INFORMATION GIVEN
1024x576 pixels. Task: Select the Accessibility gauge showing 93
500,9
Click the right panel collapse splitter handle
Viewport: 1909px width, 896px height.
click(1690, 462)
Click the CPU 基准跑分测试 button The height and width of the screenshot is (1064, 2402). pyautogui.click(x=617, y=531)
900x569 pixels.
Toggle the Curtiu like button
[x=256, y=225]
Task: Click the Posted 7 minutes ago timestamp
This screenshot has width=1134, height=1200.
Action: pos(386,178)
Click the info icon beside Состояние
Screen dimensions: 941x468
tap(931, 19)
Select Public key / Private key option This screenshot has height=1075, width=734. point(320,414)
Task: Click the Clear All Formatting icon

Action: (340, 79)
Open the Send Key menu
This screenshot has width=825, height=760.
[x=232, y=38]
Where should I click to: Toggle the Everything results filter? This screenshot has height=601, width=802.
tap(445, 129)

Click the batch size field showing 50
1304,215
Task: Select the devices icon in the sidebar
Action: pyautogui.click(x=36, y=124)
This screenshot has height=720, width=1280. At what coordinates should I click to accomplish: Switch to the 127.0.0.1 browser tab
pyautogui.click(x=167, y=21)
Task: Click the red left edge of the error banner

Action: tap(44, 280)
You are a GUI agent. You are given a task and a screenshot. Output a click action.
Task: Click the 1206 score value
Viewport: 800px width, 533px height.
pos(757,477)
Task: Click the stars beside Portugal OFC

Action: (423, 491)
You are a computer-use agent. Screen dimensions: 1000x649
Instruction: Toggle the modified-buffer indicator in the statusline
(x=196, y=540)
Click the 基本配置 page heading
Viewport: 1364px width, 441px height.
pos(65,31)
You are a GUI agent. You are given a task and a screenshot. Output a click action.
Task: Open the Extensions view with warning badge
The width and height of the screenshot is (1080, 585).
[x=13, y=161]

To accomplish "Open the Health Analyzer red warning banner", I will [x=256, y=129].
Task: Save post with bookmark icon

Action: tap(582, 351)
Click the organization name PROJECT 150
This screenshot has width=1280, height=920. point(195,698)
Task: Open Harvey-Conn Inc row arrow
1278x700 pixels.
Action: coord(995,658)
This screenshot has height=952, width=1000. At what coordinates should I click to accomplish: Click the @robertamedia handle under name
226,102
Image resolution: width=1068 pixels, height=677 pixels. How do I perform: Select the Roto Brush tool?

YOUR GOAL
Copy, from the data above, every line where the word "warning" appears.

TASK OUTPUT
Task: Open the Extensions view with warning badge
To accomplish "Open the Health Analyzer red warning banner", I will [x=256, y=129].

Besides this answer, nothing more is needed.